Collected data entries:
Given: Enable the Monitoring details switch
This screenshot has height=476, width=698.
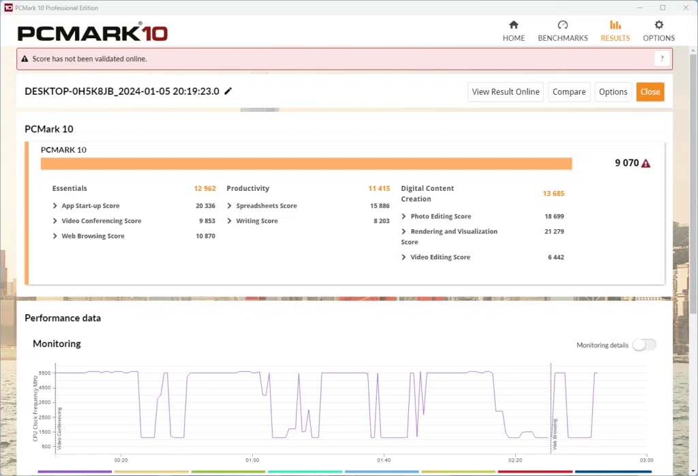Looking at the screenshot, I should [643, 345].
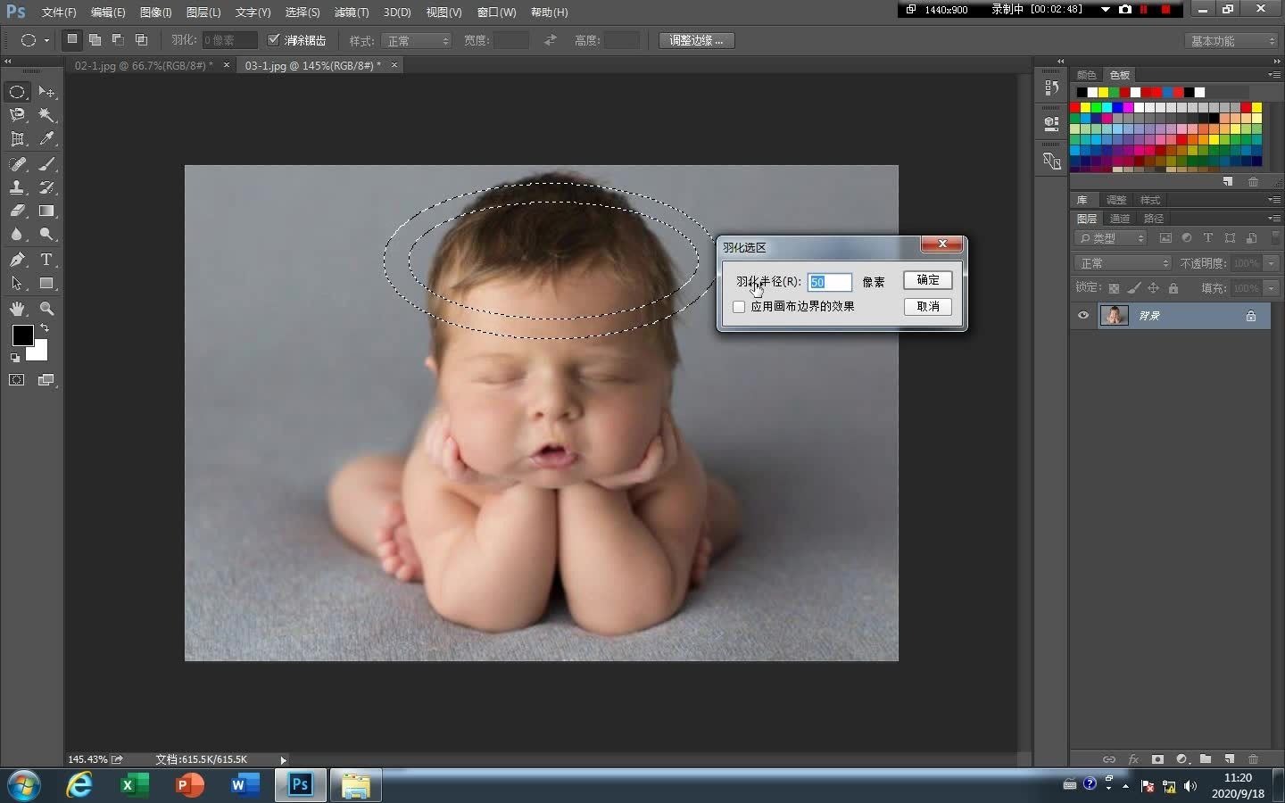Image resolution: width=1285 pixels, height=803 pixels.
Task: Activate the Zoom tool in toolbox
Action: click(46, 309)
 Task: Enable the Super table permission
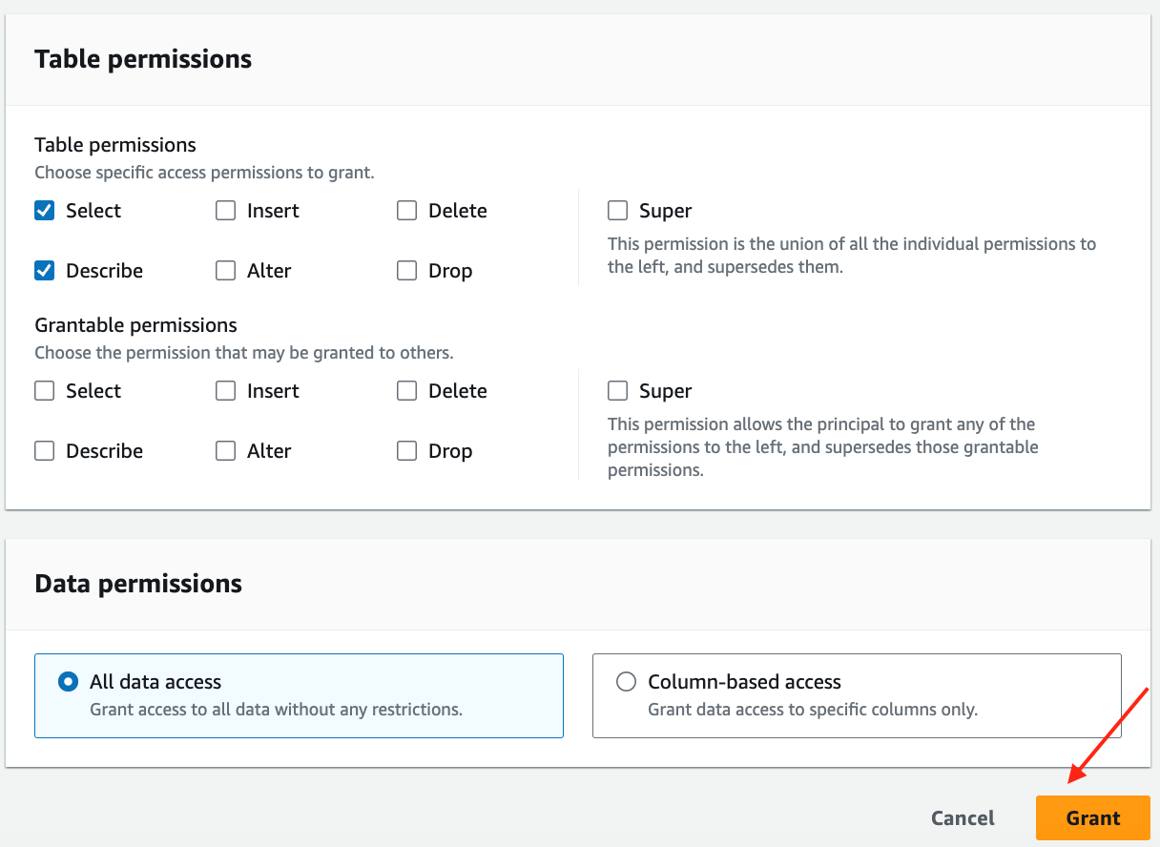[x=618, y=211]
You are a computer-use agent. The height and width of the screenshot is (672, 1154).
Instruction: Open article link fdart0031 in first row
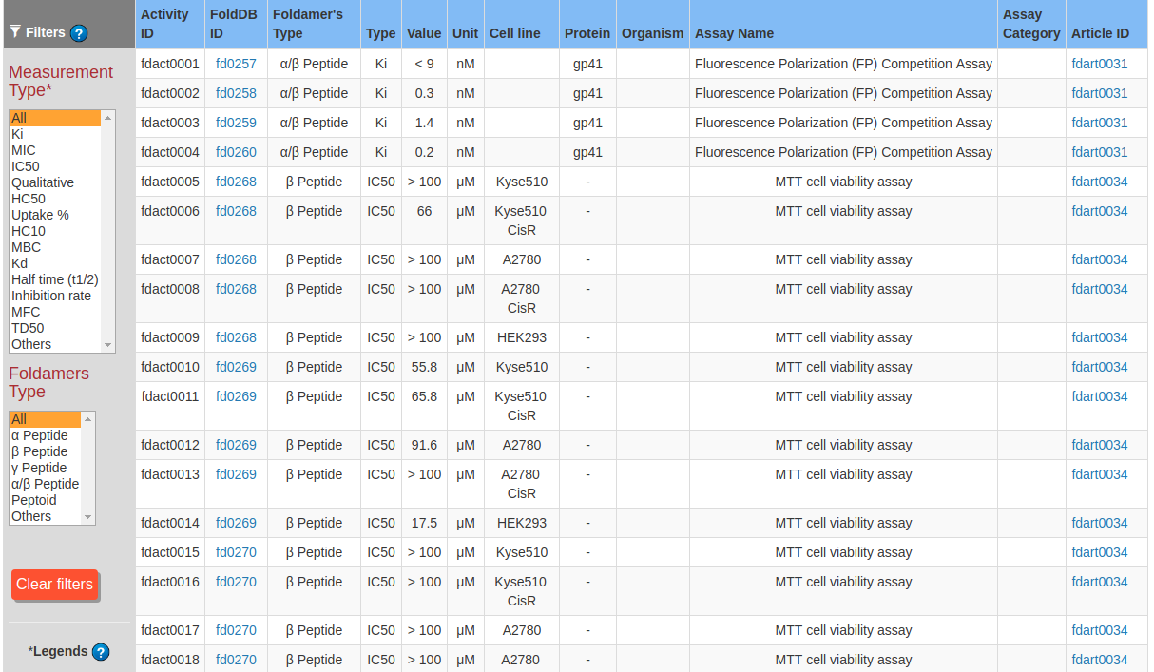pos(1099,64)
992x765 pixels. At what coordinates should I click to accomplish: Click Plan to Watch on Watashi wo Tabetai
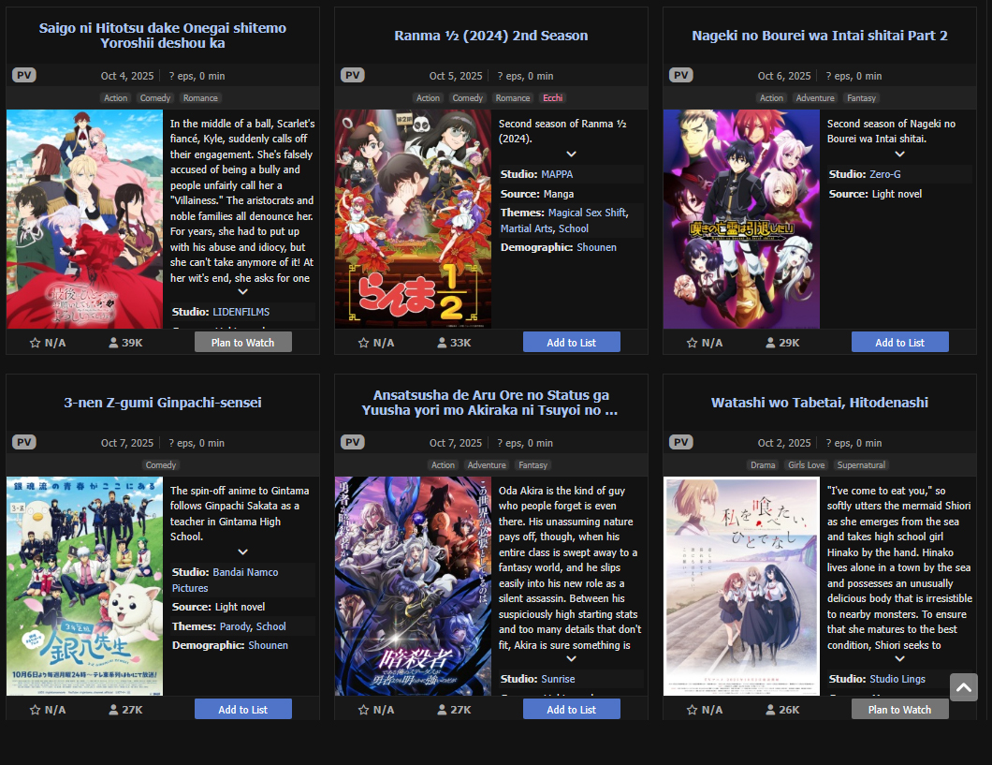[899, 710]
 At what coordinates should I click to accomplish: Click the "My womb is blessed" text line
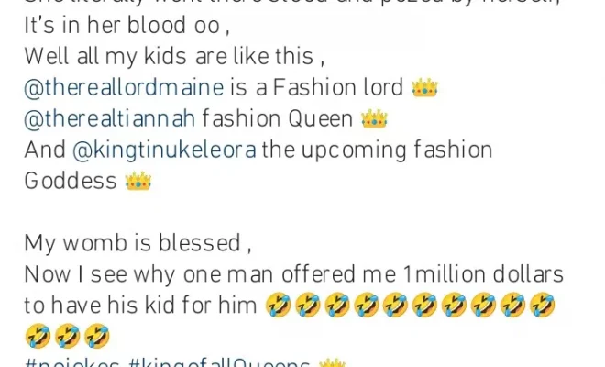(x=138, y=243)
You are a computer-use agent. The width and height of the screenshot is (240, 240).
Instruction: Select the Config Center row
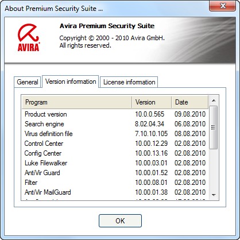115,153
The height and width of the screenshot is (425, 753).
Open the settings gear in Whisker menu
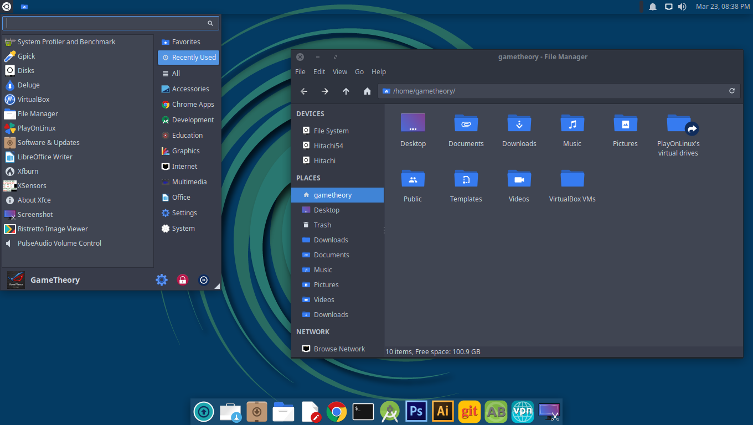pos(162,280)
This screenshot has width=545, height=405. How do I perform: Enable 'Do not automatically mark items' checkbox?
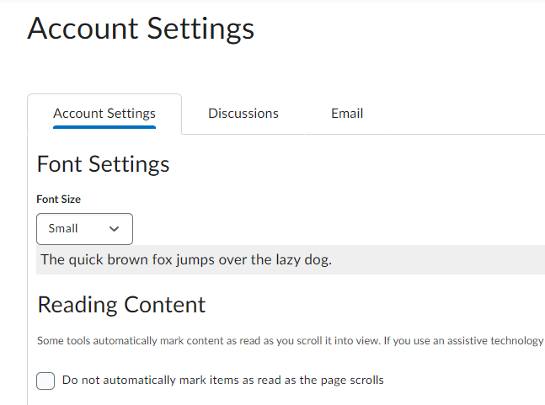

*PROBLEM:*
Repeat the entries exactly as they are given, leaving out each image.

*EXERCISE OUTPUT:*
Given: Enable the Monitoring details switch
This screenshot has height=476, width=698.
Looking at the screenshot, I should [643, 345].
Image resolution: width=1285 pixels, height=803 pixels.
Task: Activate the Zoom tool in toolbox
Action: click(46, 309)
 Task: Enable the Super table permission
[x=618, y=211]
You are a computer-use agent. The height and width of the screenshot is (672, 1154).
Instruction: Open article link fdart0031 in first row
pos(1099,64)
992x765 pixels. At what coordinates should I click to accomplish: Click Plan to Watch on Watashi wo Tabetai
[899, 710]
 At what coordinates should I click to accomplish: Click the "My womb is blessed" text line
(x=138, y=243)
You are a computer-use agent. The width and height of the screenshot is (240, 240).
Instruction: Select the Config Center row
115,153
The height and width of the screenshot is (425, 753).
Open the settings gear in Whisker menu
pos(162,280)
This screenshot has width=545, height=405. How do I perform: Enable 'Do not automatically mark items' checkbox?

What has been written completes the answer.